Count the lines in the entries below that contain the string "icon", matching case exactly, and reply with the number alone.
::::::::::
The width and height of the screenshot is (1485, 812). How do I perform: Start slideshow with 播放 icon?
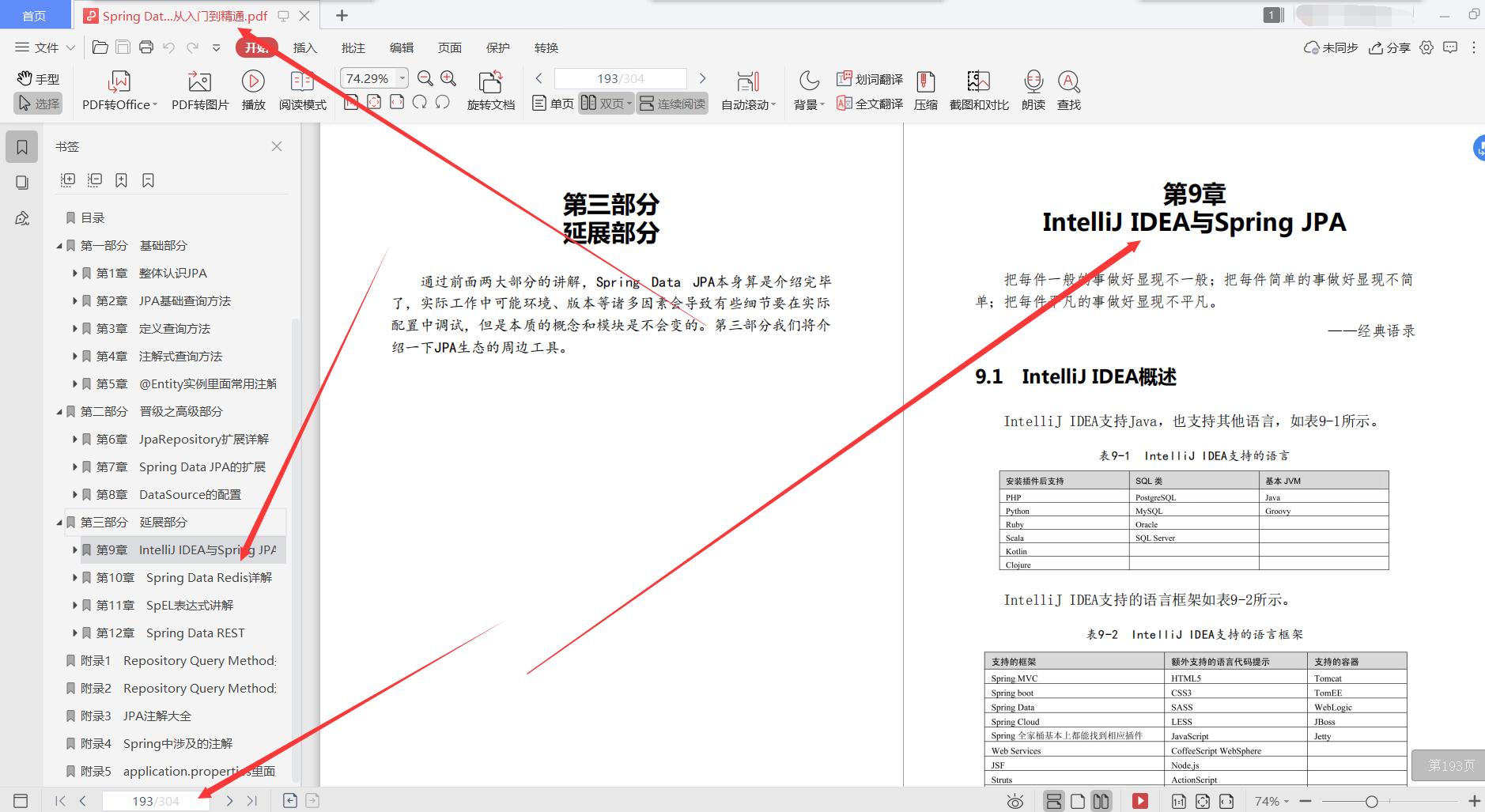pyautogui.click(x=253, y=81)
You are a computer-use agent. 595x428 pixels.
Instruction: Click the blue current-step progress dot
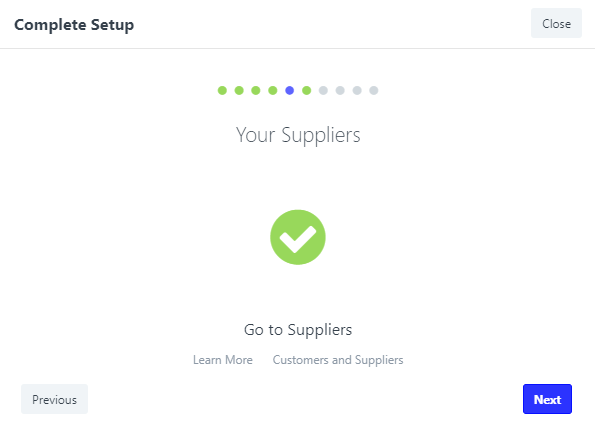tap(290, 90)
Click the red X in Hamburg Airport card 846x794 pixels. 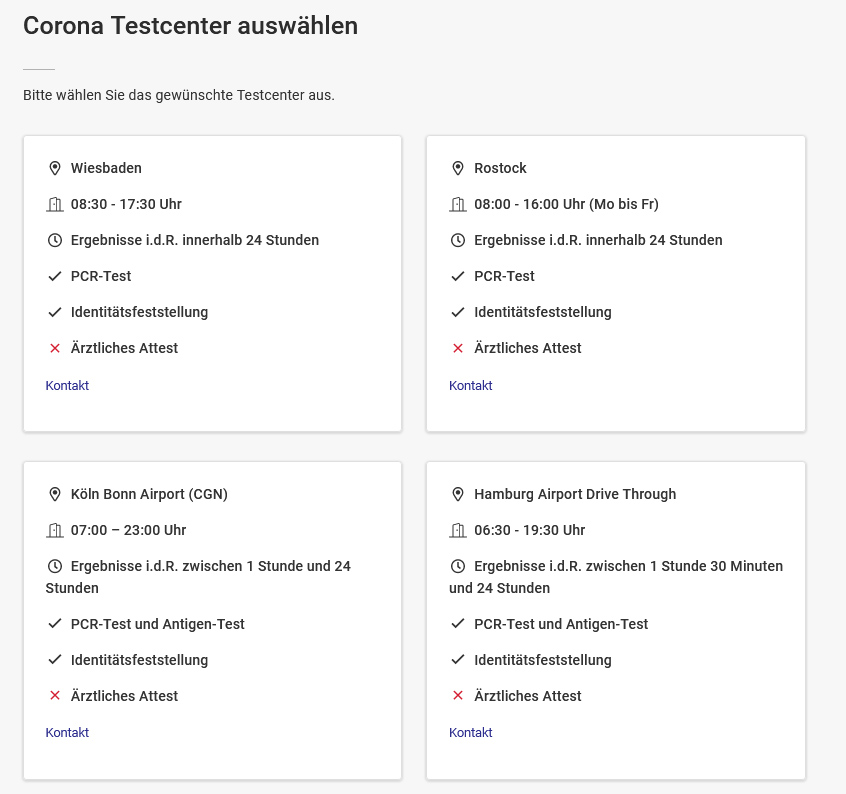(458, 696)
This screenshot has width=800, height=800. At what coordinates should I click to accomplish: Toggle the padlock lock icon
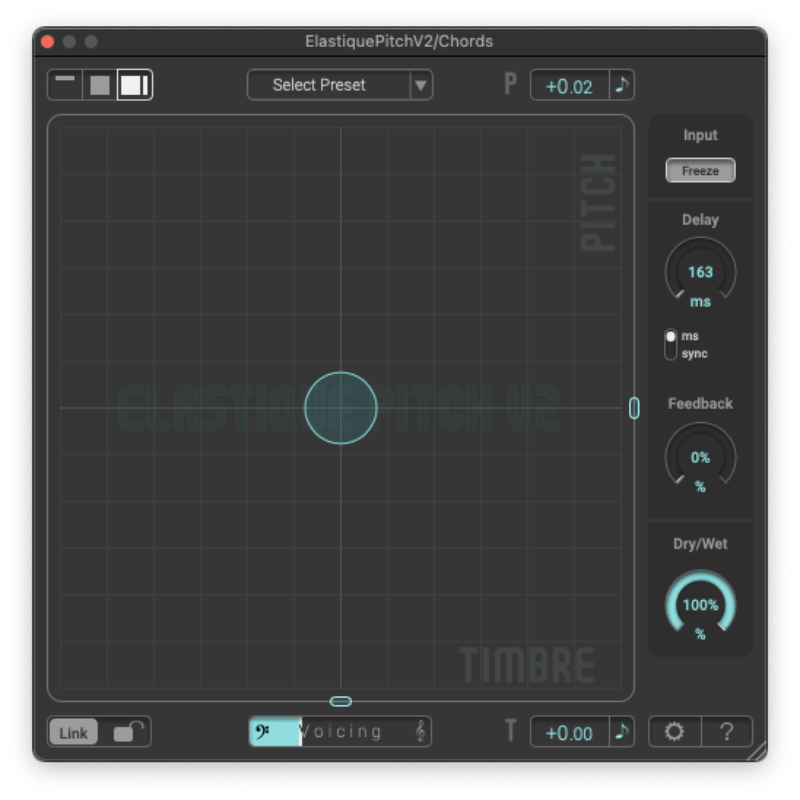(x=126, y=732)
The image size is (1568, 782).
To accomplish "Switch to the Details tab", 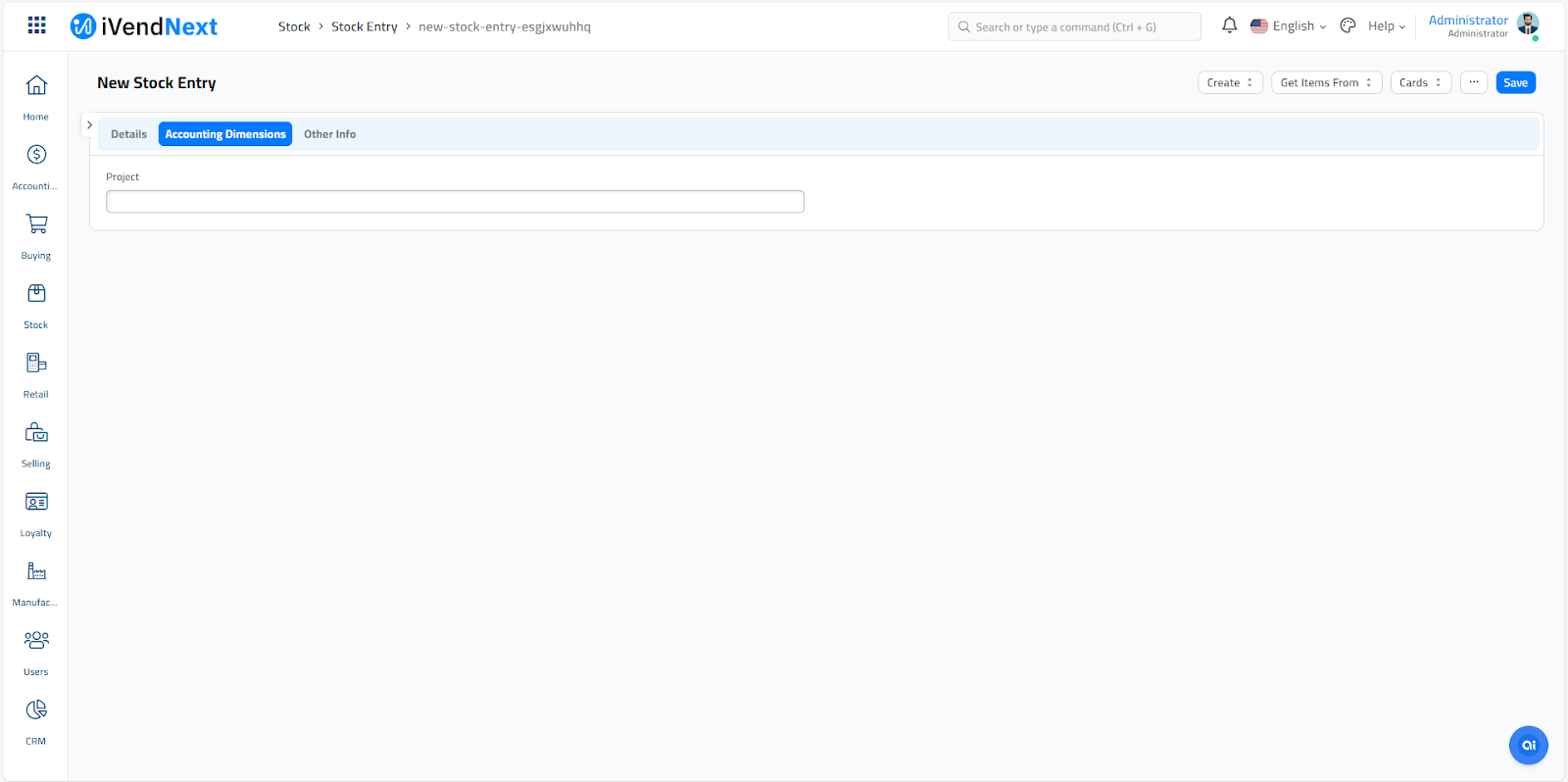I will 128,134.
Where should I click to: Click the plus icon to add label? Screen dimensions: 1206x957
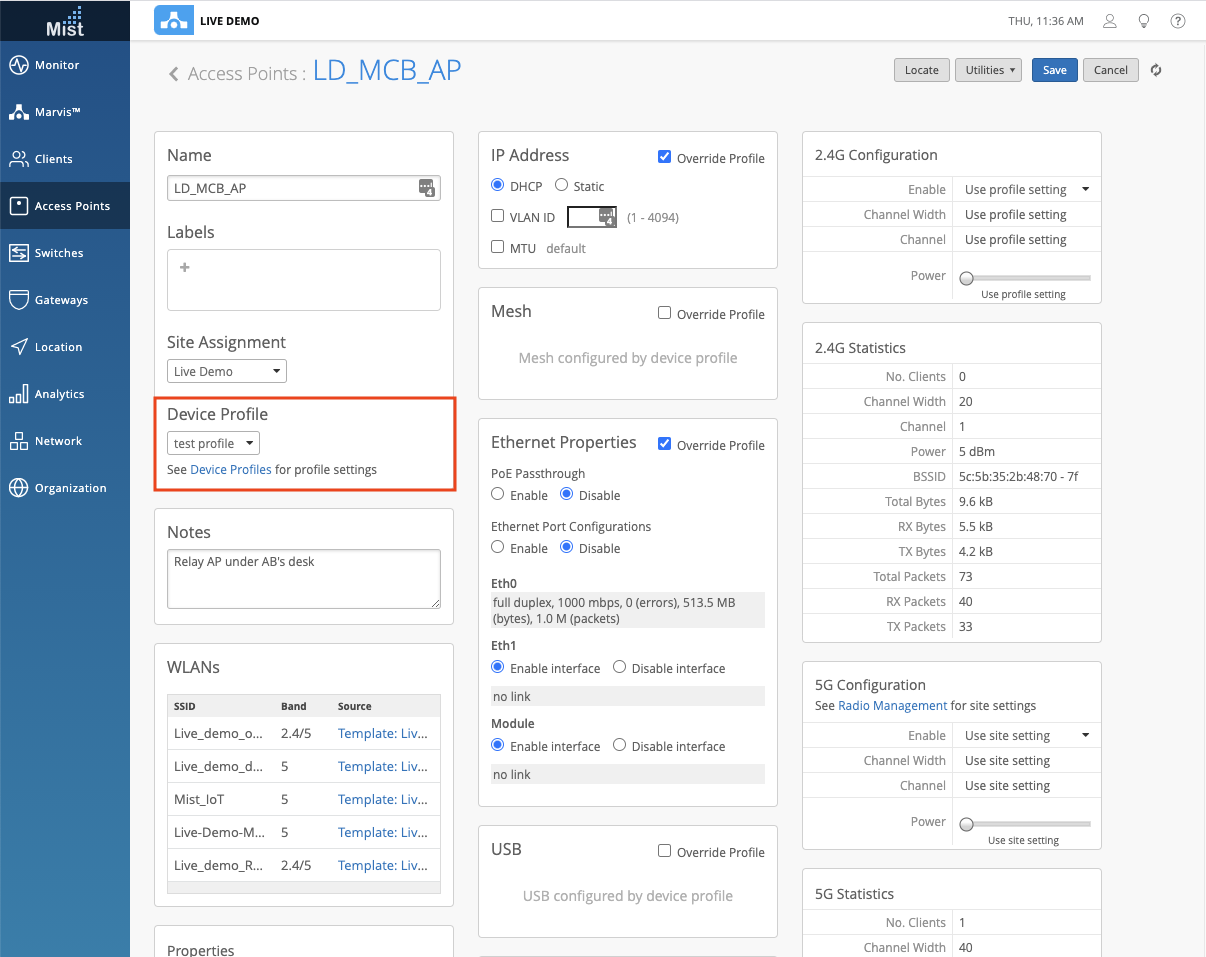(x=185, y=268)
::::::::::
◆ SOLUTION TO THE PROBLEM ◆
3